### Provided passage
··········

3. General Recommendations

This section provides general recommendations on the secure use of TLS. Recommendations related to cipher suites are discussed in the following section.

3.1. Protocol Versions

3.1.1. SSL/TLS Protocol Versions

It is important both to stop using old, less secure versions of SSL/TLS and to start using modern, more secure versions; therefore, the following are the recommendations concerning TLS/SSL protocol versions:

• Implementations MUST NOT negotiate SSL version 2.

  Rationale: Today, SSLv2 is considered insecure [RFC6176].

• Implementations MUST NOT negotiate SSL version 3.

  Rationale: SSLv3 [RFC6101] was an improvement over SSLv2 and plugged some significant security holes but did not support strong cipher suites. SSLv3 does not support TLS extensions, some of which (e.g., renegotiation_info [RFC5746]) are security critical. In addition, with the emergence of the Padding Oracle On Downgraded Legacy Encryption (POODLE) attack [POODLE], SSLv3 is now widely recognized as fundamentally insecure. See [RFC7568] for further details.

• Implementations MUST NOT negotiate TLS version 1.0 [RFC2246].

  Rationale: TLS 1.0 (published in 1999) does not support many modern, strong cipher suites. In addition, TLS 1.0 lacks a per-record Initialization Vector (IV) for cipher suites based on cipher block chaining (CBC) and does not warn against common padding errors. This and other recommendations in this section are in line with [RFC8996].

• Implementations MUST NOT negotiate TLS version 1.1 [RFC4346].

  Rationale: TLS 1.1 (published in 2006) is a security improvement over TLS 1.0 but still does not support certain stronger cipher suites that were introduced with the standardization of TLS 1.2 in 2008, including the cipher suites recommended for TLS 1.2 by this document (see Section 4.2 below).

• Implementations MUST support TLS 1.2 [RFC5246].

  Rationale: TLS 1.2 is implemented and deployed more widely than TLS 1.3 at this time, and when the recommendations in this document are followed to mitigate known attacks, the use of TLS 1.2 is as safe as the use of TLS 1.3. In most application protocols that reuse TLS and DTLS, there is no immediate need to migrate solely to TLS 1.3. Indeed, because many application clients are dependent on TLS libraries or operating systems that do not yet support TLS 1.3, proactively deprecating TLS 1.2 would introduce significant interoperability issues, thus harming security more than helping it. Nevertheless, it is expected that a future version of this BCP will deprecate the use of TLS 1.2 when it is appropriate to do so.

• Implementations SHOULD support TLS 1.3 [RFC8446] and, if implemented, MUST prefer to negotiate TLS 1.3 over earlier versions of TLS.

  Rationale: TLS 1.3 is a major overhaul to the protocol and resolves many of the security issues with TLS 1.2. To the extent that an implementation supports TLS 1.2 (even if it defaults to TLS 1.3), it MUST follow the recommendations regarding TLS 1.2 specified in this document.

• New transport protocols that integrate the TLS/DTLS handshake protocol and/or record layer MUST use only TLS/DTLS 1.3 (for instance, QUIC [RFC9001] took this approach). New application protocols that employ TLS/DTLS for channel or session encryption MUST integrate with both TLS/DTLS versions 1.2 and 1.3; nevertheless, in rare cases where broad interoperability is not a concern, application protocol designers MAY choose to forego TLS 1.2.

··········

### Required work
[A] In the TLS protocol-version recommendations, which attack led to SSLv3 being widely recognized as fundamentally insecure?
[B] Rewrite the TLS protocol-version recommendations from "3.1.1. SSL/TLS Protocol" up to and including "for further details.", swapping "Rationale" for "Justification".
[C] How would the TLS protocol-version recommendations go on? Write the next part, picking up right after their final sentence.
The items come from a separate source.

### Records supplied
··········

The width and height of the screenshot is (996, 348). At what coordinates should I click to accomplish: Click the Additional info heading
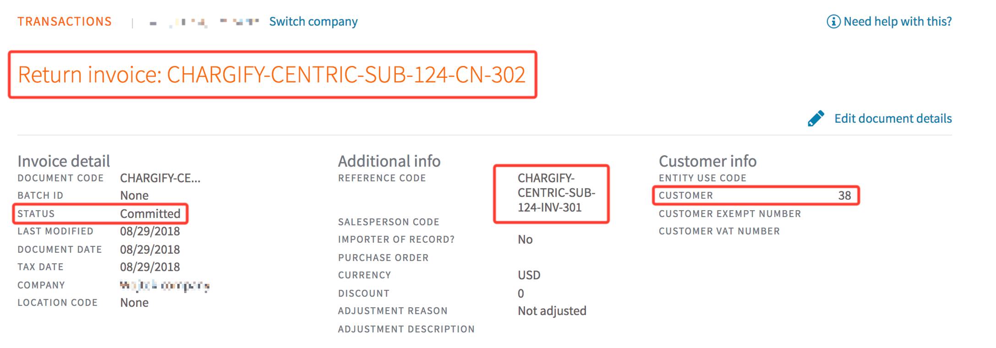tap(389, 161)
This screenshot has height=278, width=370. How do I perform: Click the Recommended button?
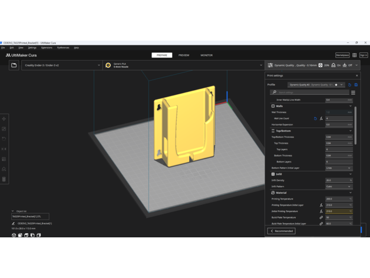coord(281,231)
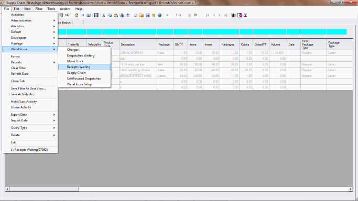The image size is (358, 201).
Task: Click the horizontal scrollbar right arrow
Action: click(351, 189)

··········

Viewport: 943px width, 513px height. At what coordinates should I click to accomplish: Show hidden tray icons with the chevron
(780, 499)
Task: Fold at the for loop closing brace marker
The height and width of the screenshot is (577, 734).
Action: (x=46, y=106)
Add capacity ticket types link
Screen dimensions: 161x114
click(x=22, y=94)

··········

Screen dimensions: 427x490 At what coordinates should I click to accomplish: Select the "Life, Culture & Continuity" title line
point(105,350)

··········

### Outputs in order
[A] The Padding Oracle On Downgraded Legacy Encryption (POODLE) attack.

[B]
3.1.1. SSL/TLS Protocol Versions

It is important both to stop using old, less secure versions of SSL/TLS and to start using modern, more secure versions; therefore, the following are the recommendations concerning TLS/SSL protocol versions:

• Implementations MUST NOT negotiate SSL version 2.

  Justification: Today, SSLv2 is considered insecure [RFC6176].

• Implementations MUST NOT negotiate SSL version 3.

  Justification: SSLv3 [RFC6101] was an improvement over SSLv2 and plugged some significant security holes but did not support strong cipher suites. SSLv3 does not support TLS extensions, some of which (e.g., renegotiation_info [RFC5746]) are security critical. In addition, with the emergence of the Padding Oracle On Downgraded Legacy Encryption (POODLE) attack [POODLE], SSLv3 is now widely recognized as fundamentally insecure. See [RFC7568] for further details.

[C]
  Rationale: Secure deployment of TLS 1.3 is significantly easier and less error prone than secure deployment of TLS 1.2. When designing a new secure transport protocol such as QUIC, there is no reason to support TLS 1.2. By contrast, new application protocols that reuse TLS need to support both TLS 1.3 and TLS 1.2 in order to take advantage of underlying library or operating system support for both versions.

This BCP applies to TLS 1.3, TLS 1.2, and earlier versions. It is not safe for readers to assume that the recommendations in this BCP apply to any future version of TLS.

3.1.2. DTLS Protocol Versions

DTLS, an adaptation of TLS for UDP datagrams, was introduced when TLS 1.1 was published. The following are the recommendations with respect to DTLS:

• Implementations MUST NOT negotiate DTLS version 1.0 [RFC4347].

  Version 1.0 of DTLS correlates to version 1.1 of TLS (see above).

• Implementations MUST support DTLS 1.2 [RFC6347].

  Version 1.2 of DTLS correlates to version 1.2 of TLS (see above). (There is no version 1.1 of DTLS.)

• Implementations SHOULD support DTLS 1.3 [RFC9147] and, if implemented, MUST prefer to negotiate DTLS version 1.3 over earlier versions of DTLS.

  Version 1.3 of DTLS correlates to version 1.3 of TLS (see above).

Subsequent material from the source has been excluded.